What is .clone() exactly doing?

sgugger · March 19, 2019, 3:51am

That’s python for you, most objects are mutable.

magiclantern · March 19, 2019, 3:52am

I’ve run into this elsewhere in python (think it was scikit-learn, but can’t remember specifically now) and was totally confused by the transposition. I still don’t understand it, so if someone can explain, that’d be awesome.

zachcaceres · March 19, 2019, 3:52am

the model has layers referenced in its constructor. if we mutate the referenced class, we can access the value we’ve added to it (as .g) from within the main class (model)

Borz · March 19, 2019, 3:52am

From what I read, looks like the idea is to head toward a language that integrates deep learning / numerical computation / differentiable programming. So the idea is that Swift will grow out of the “… for TF” part. I think. Anyone chime in who knows more.

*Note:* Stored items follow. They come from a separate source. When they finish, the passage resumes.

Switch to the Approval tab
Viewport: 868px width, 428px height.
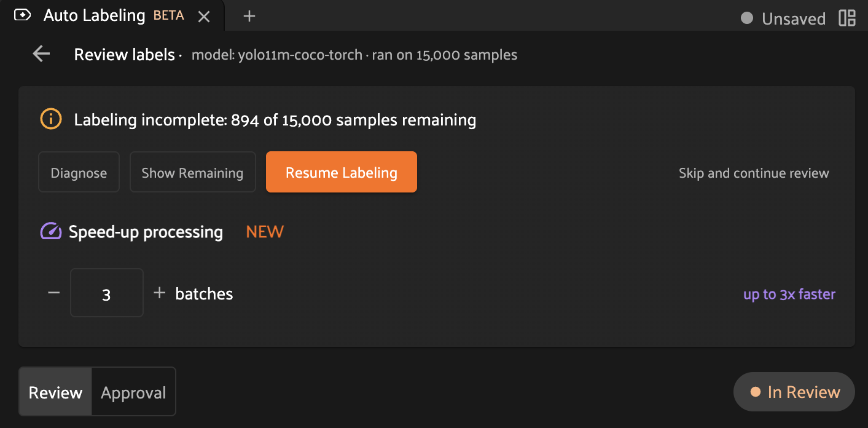[133, 392]
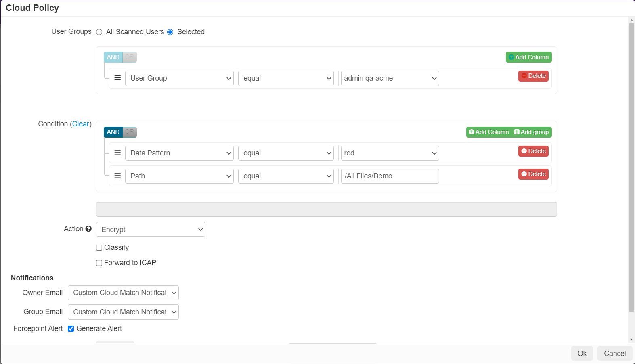Click drag handle icon of Data Pattern row

click(117, 153)
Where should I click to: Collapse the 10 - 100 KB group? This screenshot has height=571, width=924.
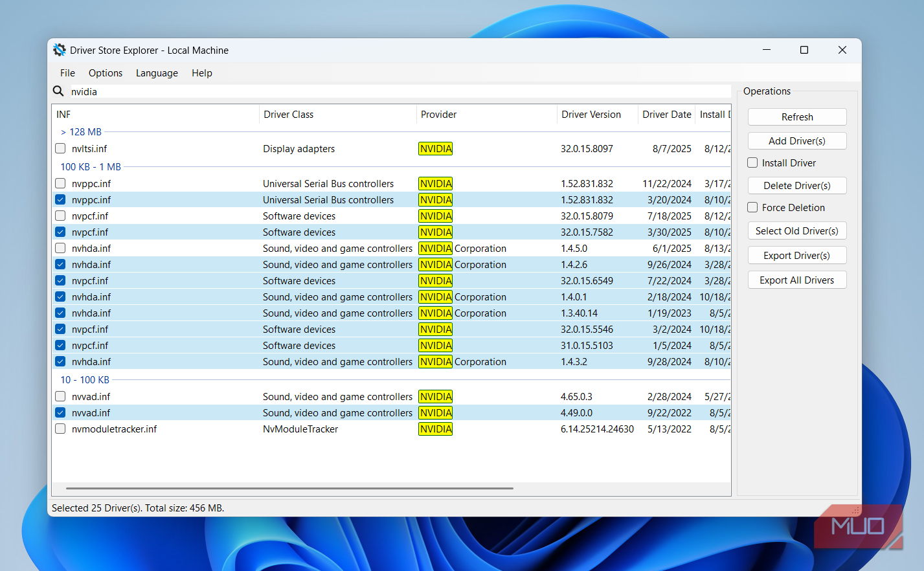click(84, 380)
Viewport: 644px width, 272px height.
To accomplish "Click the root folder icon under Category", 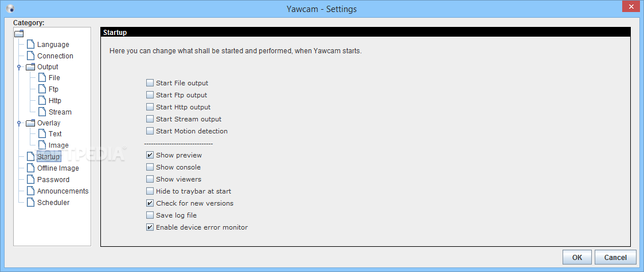I will point(19,34).
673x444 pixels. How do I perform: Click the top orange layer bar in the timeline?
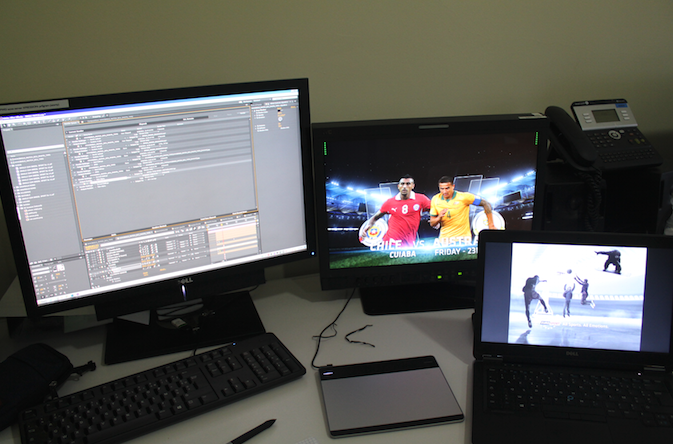tap(235, 237)
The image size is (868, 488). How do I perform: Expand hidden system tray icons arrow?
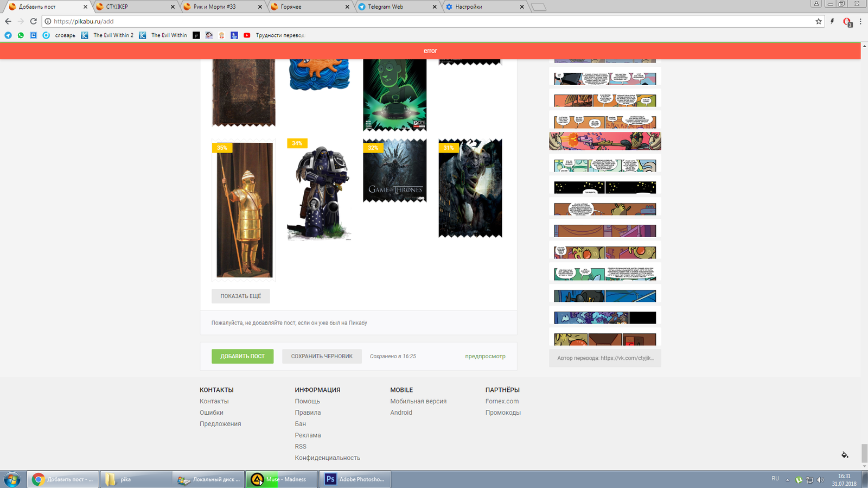[788, 480]
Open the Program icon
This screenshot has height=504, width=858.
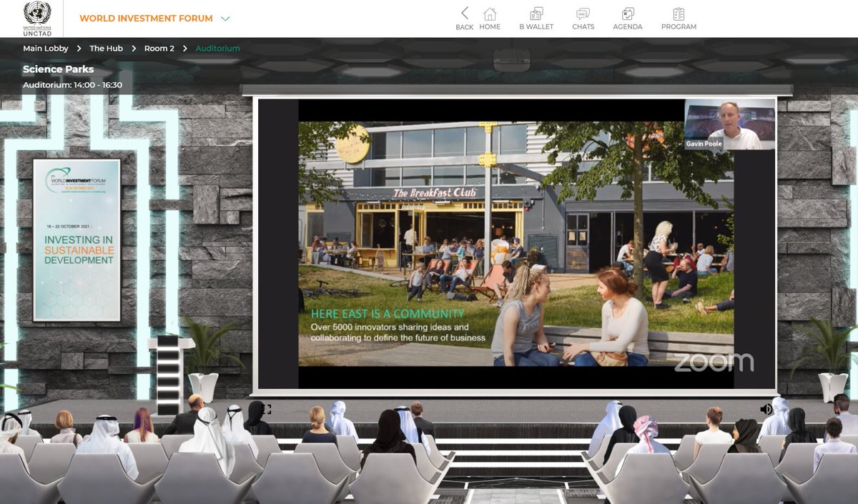[679, 18]
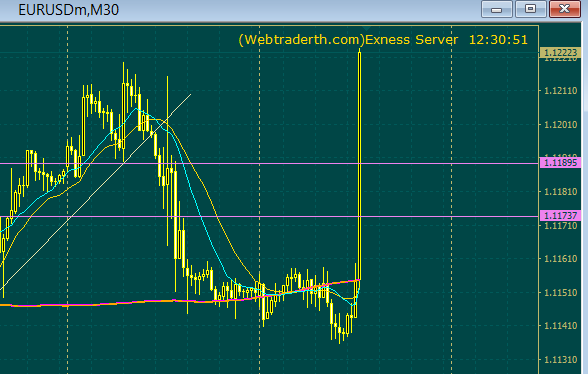Maximize the EURUSDm chart window
The width and height of the screenshot is (588, 374).
click(531, 9)
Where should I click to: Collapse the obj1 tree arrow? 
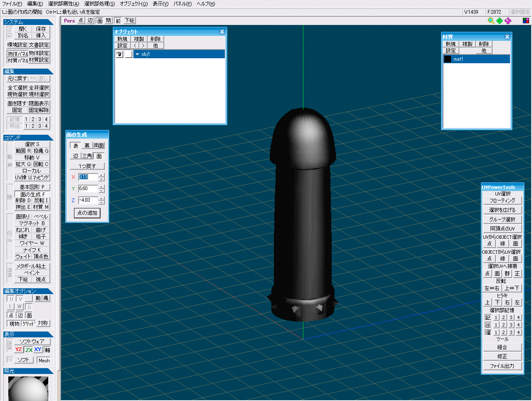click(138, 54)
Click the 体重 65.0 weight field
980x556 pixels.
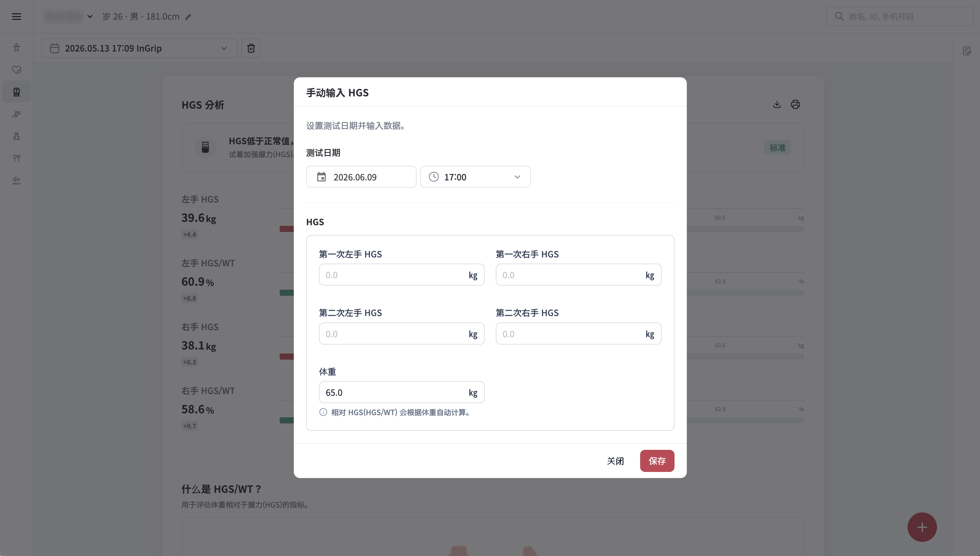402,392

sgugger · March 19, 2019, 3:52am

It’s copying your tensor during assignment. Otherwise it would just copy the reference to that tensor and not the actual object.

lucaslooper · March 19, 2019, 3:53am

Just to confirm, the “.clamp_min(0.)-0.5” is part of the tweaking?

jcd · March 19, 2019, 3:53am

I believe so, yes

paul · March 19, 2019, 3:53am

I hadn’t noticed this fixup initialization paper until Jeremy mentioned it today and it looks very interesting. I haven’t fully grasped that paper yet, but does anyone know if some of these ideas or related ideas could apply to RNNs as well? Are there any other ways to improve over the LSTM/GRU (or antisymmetric RNN)?

KevinB · March 19, 2019, 3:53am

Are __call__ and __init__ completely independent? For example if I have a __init__ variable, would it be available in a __call__

sgugger · March 19, 2019, 3:53am

Yes, regular ReLU doesn’t have the -0.5

knguyen · March 19, 2019, 3:54am

So it’s like copy.deepcopy()?

sgugger · March 19, 2019, 3:54am

But for PyTorch’s tensors.

lucaslooper · March 19, 2019, 3:56am

What’s the intuition behind it?

sgugger · March 19, 2019, 3:56am

Rewatch the video tomorrow, Jeremy explained it

rachel · March 19, 2019, 3:56am

init is called when you instantiate a variable (which you would have to do before calling it)

swagman · March 19, 2019, 3:57am

Module should have bwd() shouldn’t it?

CGF · March 19, 2019, 3:57am

shouldn’t einsum be written
as: ib bj–> ij (not bi bj–> ij)? was that a typo?